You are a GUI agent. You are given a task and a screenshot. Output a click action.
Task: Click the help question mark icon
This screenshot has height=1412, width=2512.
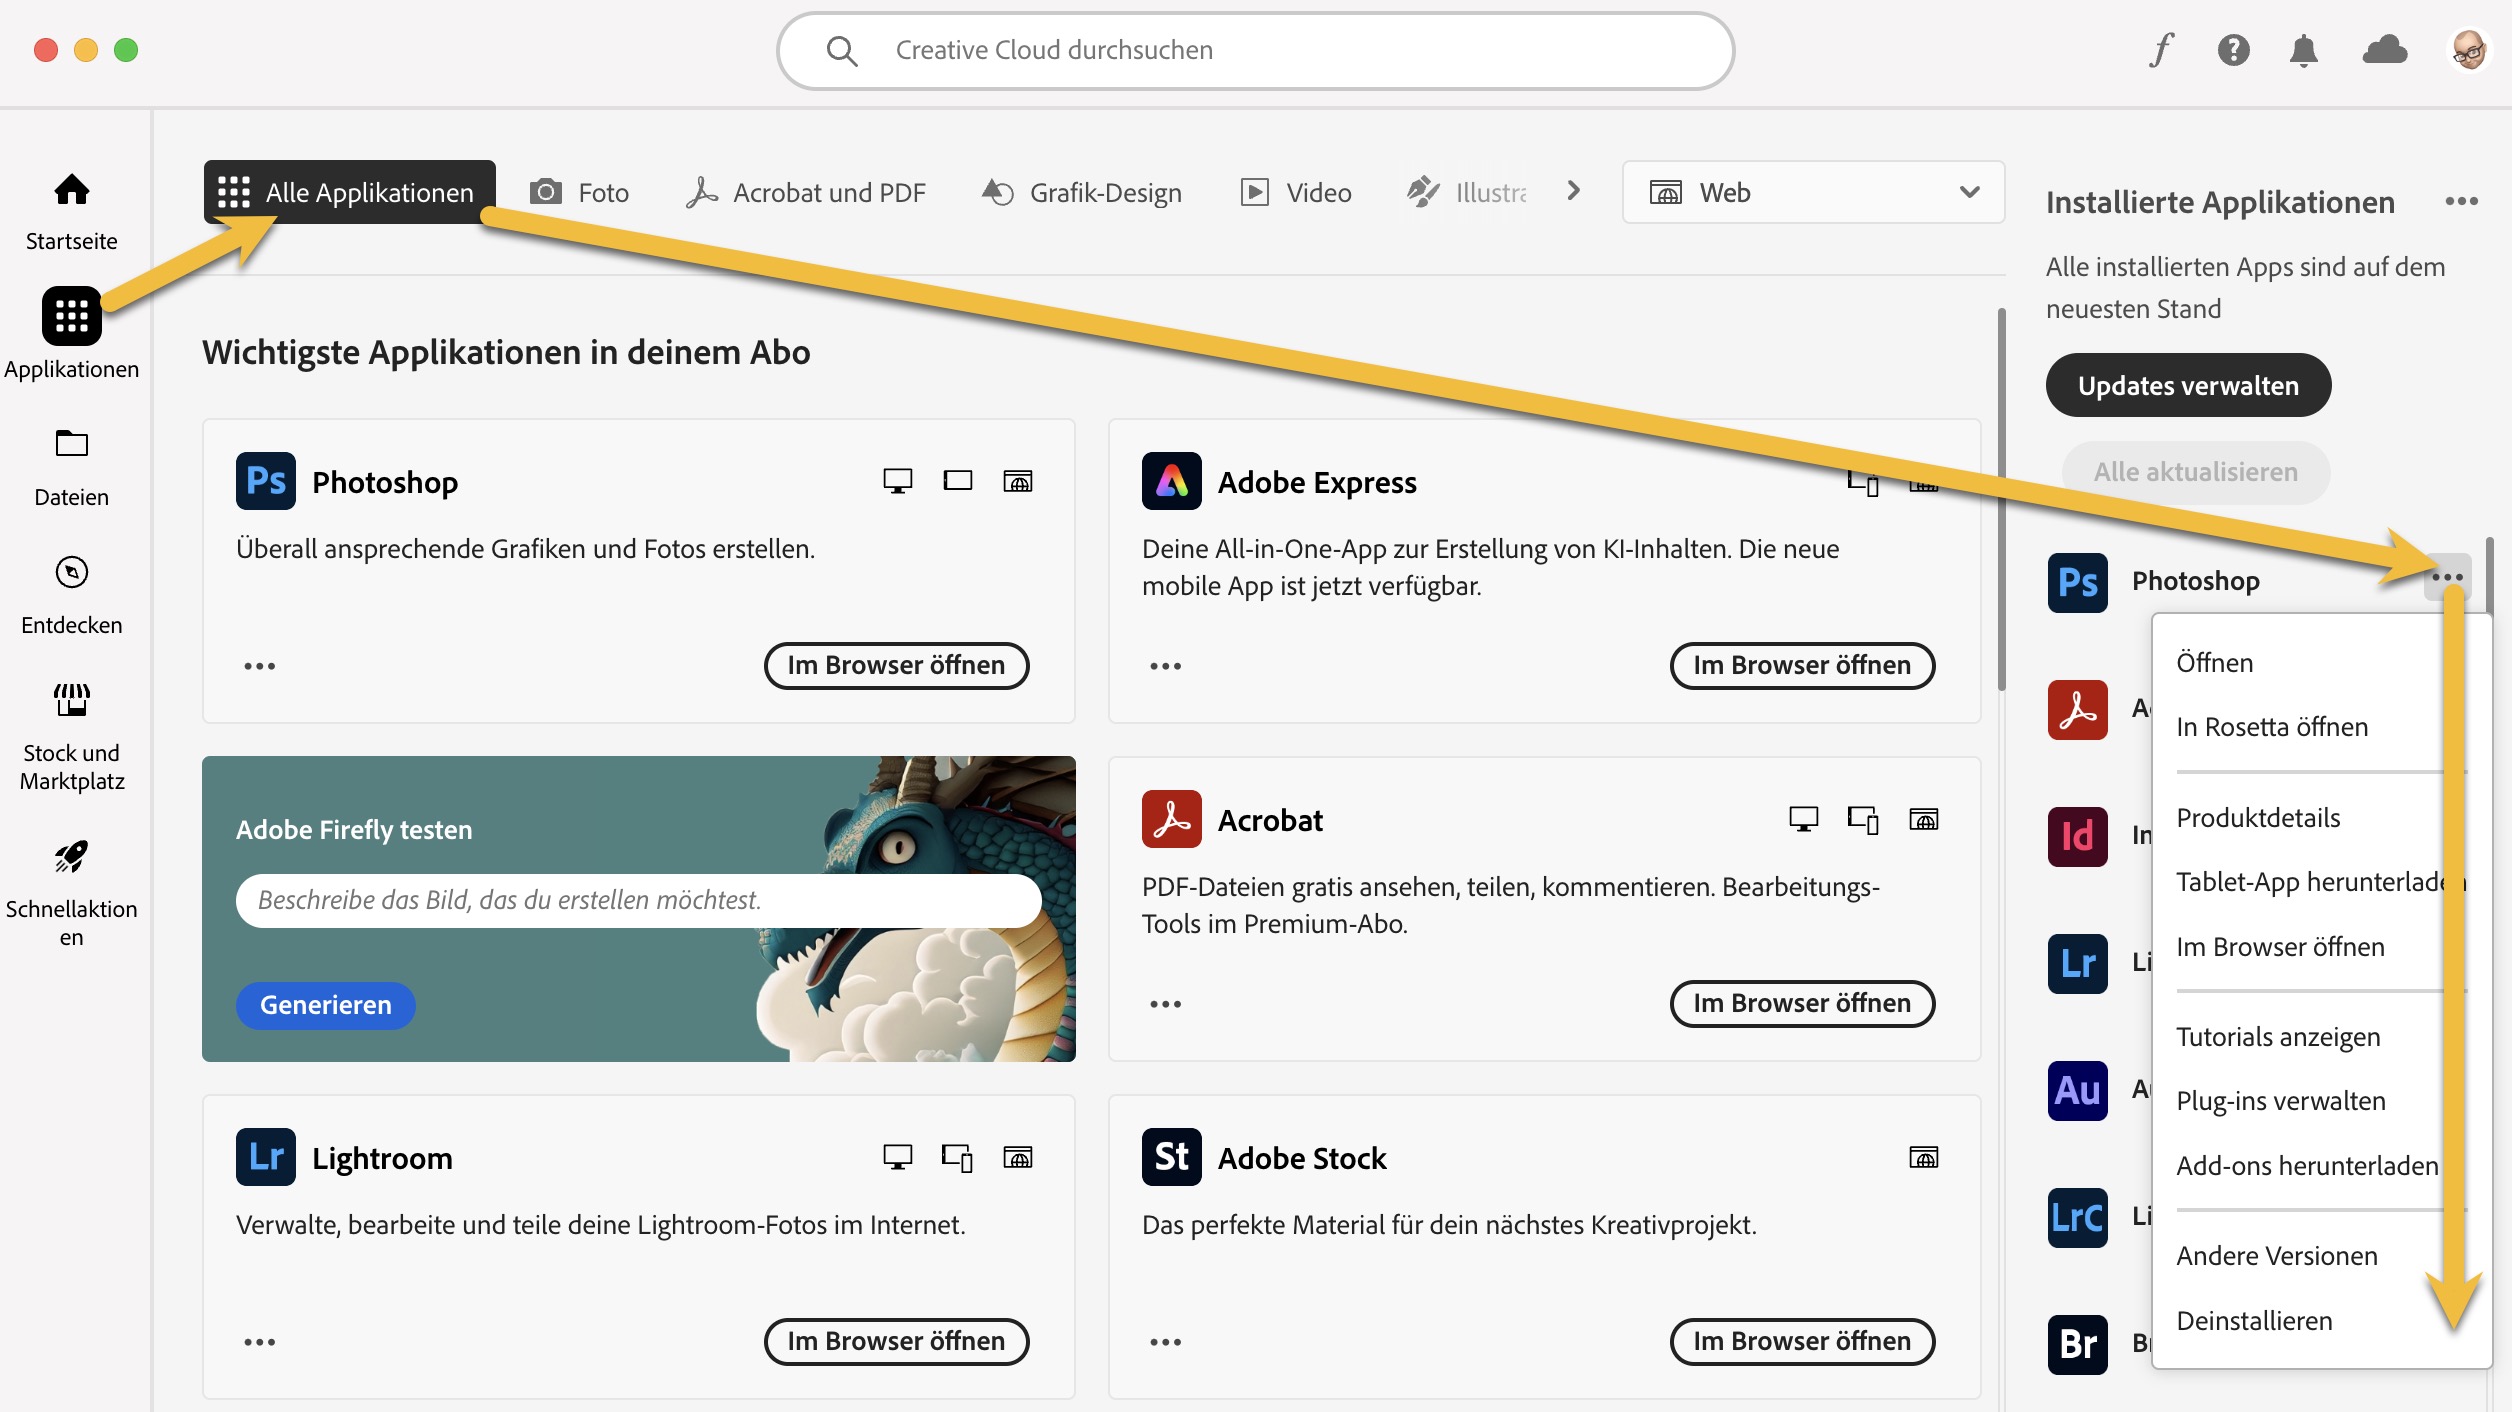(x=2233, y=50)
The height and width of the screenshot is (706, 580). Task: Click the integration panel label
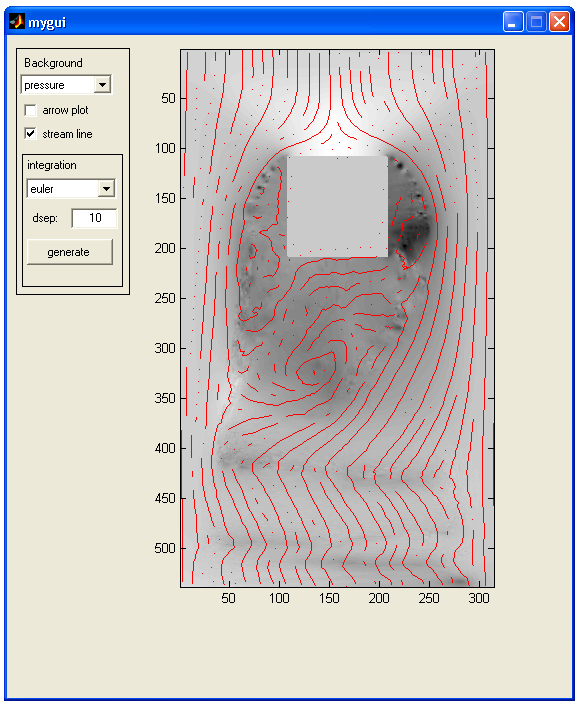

○ ○ ○ ○ ○ ○ ○

> Short exercise: Pull out every line of the records above that contains the string "width", treating uppercase and lowercase letters as different.

> Full answer:
This screenshot has height=1412, width=2512.
The height and width of the screenshot is (706, 580). Task: Click the integration panel label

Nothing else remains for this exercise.